Picard (Edgy Flavour) 2020 – now: Bald captain is back! And he comes out of retirement to help his friends Drug-Smoking Conspiracy Lady and Space Elf Samurai find out why the dark elves hate robots so damn much. Cyborg lady is back and she gets to wear real clothes this time. Sexy soccer man gives them a ride in his spaceship which is infested with a million holograms of himself so they can save the robots from Dark Elf Boytoy and Commodore Sunglasses before the robots make a terrible phone call. Lots of swearing and murder and homemade pizza.
Lower Decks (Joke Flavour) 2020 – now: Cartoon Flavour is back, but this time it’s funny on purpose! This time we aren’t focusing on the people in charge; this show is about the grunts! Specifically a girl with massive mommy issues who is 2cool4school, a dork who sucks and loves rules, and a green girl and a cyborg who are adorable nerds together. Along with Captain Mom, Commander Benchpress, Doctor Grumpycat and the angriest man in the universe they will boldly make fun of all the other Star Treks.
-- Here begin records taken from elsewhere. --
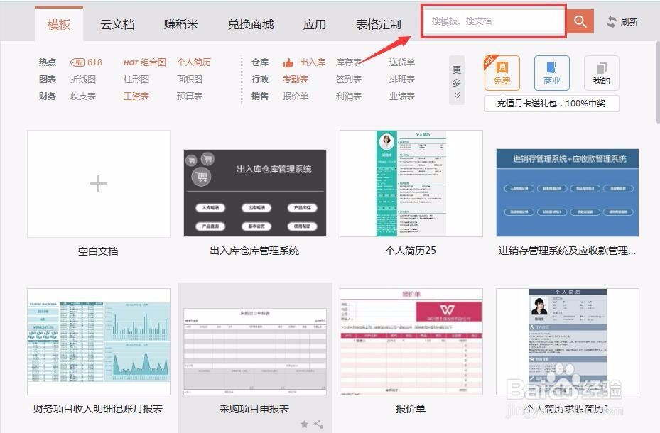
Task: Click the search magnifier icon
Action: click(579, 21)
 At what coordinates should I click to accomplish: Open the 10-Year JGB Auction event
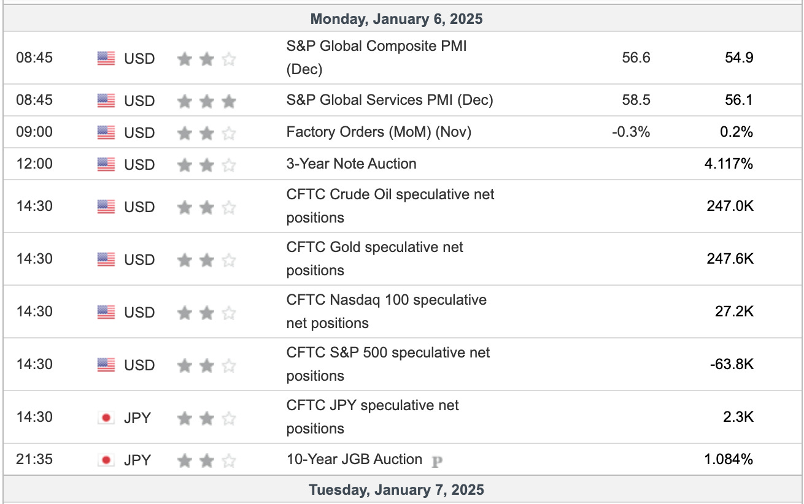354,459
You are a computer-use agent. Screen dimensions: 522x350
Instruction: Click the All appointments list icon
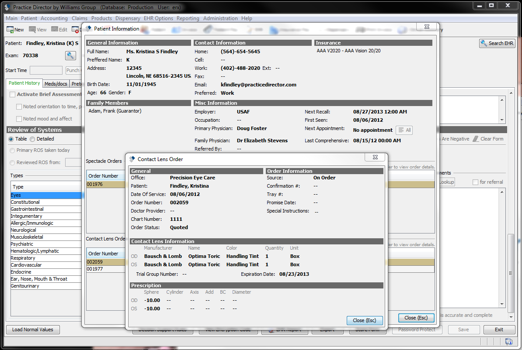[404, 130]
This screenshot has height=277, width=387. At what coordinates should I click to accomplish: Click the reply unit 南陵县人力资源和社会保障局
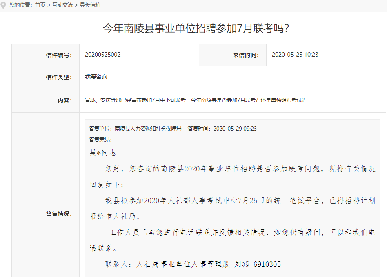(148, 129)
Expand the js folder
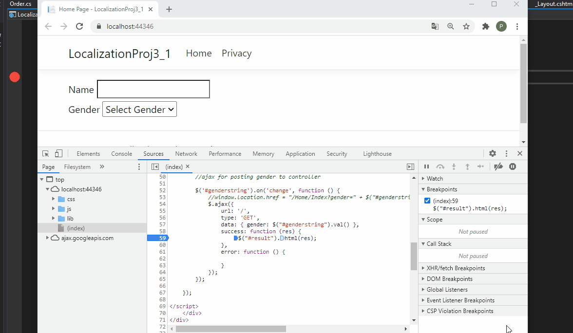This screenshot has width=573, height=333. pos(54,208)
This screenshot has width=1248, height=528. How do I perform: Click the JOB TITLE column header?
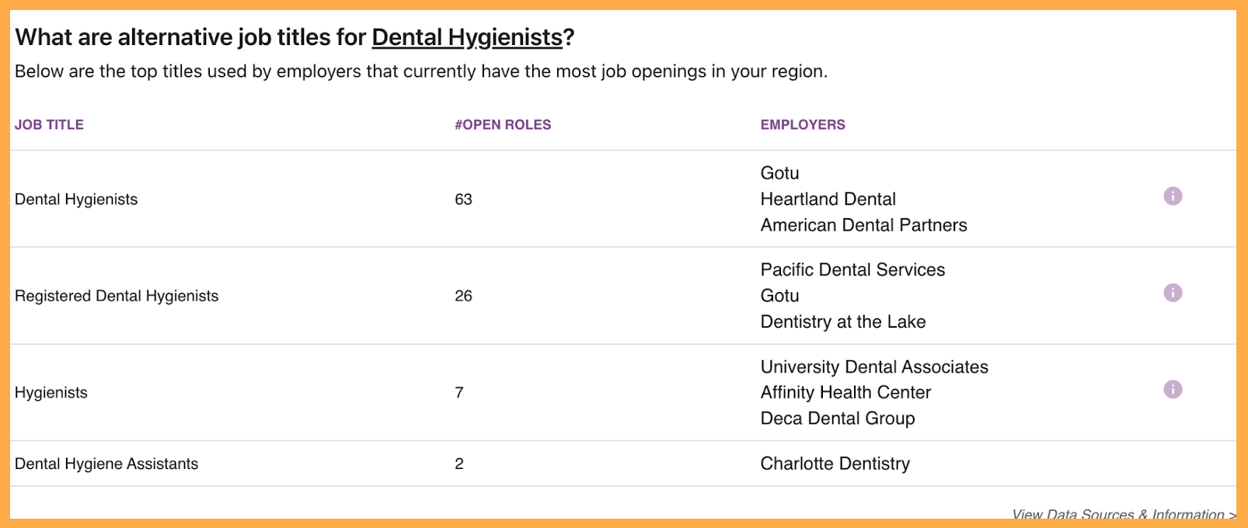pos(49,124)
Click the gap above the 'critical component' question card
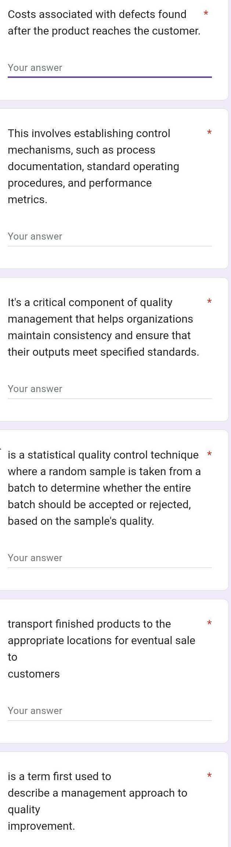231x847 pixels. [x=114, y=273]
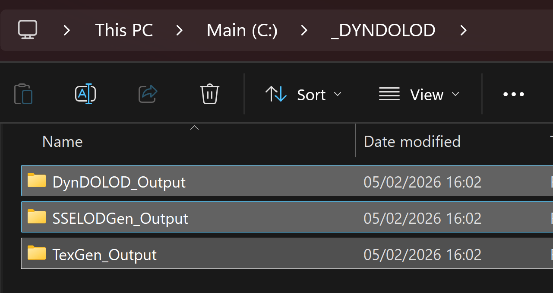This screenshot has width=553, height=293.
Task: Open the View dropdown menu
Action: pyautogui.click(x=419, y=94)
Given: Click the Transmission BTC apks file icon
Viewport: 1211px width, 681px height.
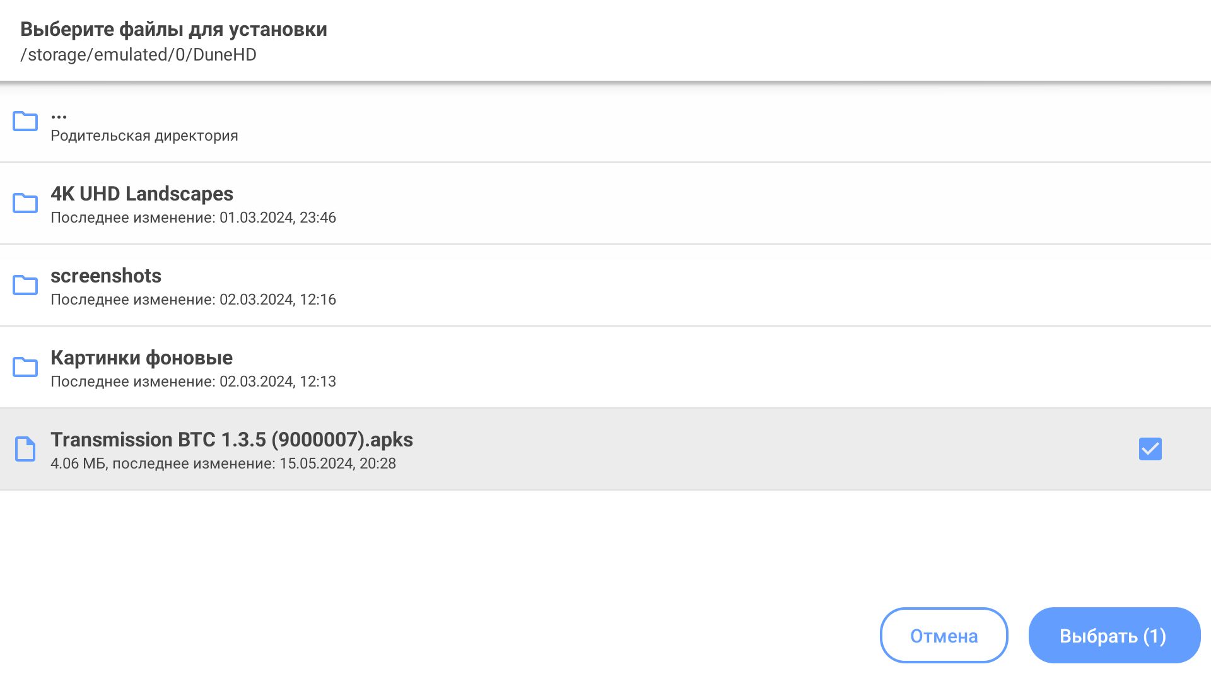Looking at the screenshot, I should coord(25,449).
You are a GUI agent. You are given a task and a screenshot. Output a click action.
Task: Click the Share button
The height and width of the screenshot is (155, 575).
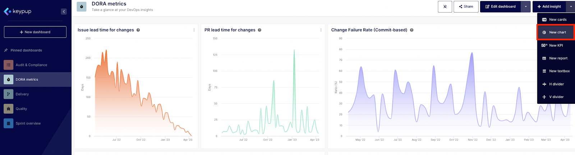pos(466,6)
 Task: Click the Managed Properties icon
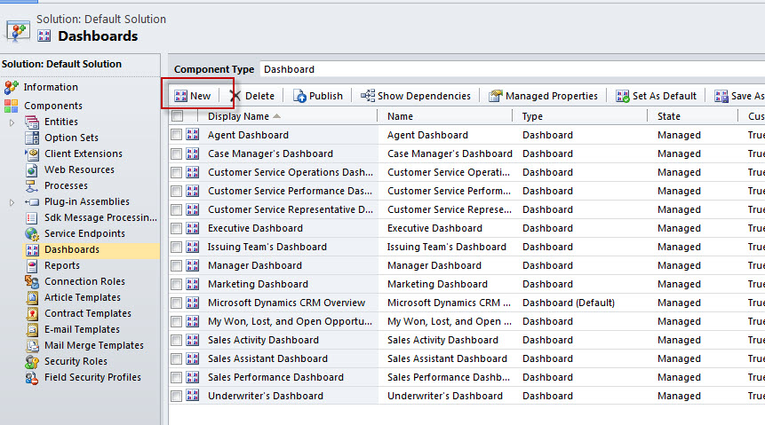coord(496,96)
There are lots of people on the internet who will try to tell you which of these flavours is the Good Star Trek and which ones are Bad. Some of them will even say this or that flavour is Not Star Trek. Those people are wrong and you should enjoy whatever flavour you think is the most fun! Some of the flavours start out kind of bland at first but they grow on you, others are too spicy for some people and that’s ok. You might enjoy all the flavours or just one (or even none at all) but the important thing is you get to decide! Because the best thing about Star Trek is there’s a lot of it.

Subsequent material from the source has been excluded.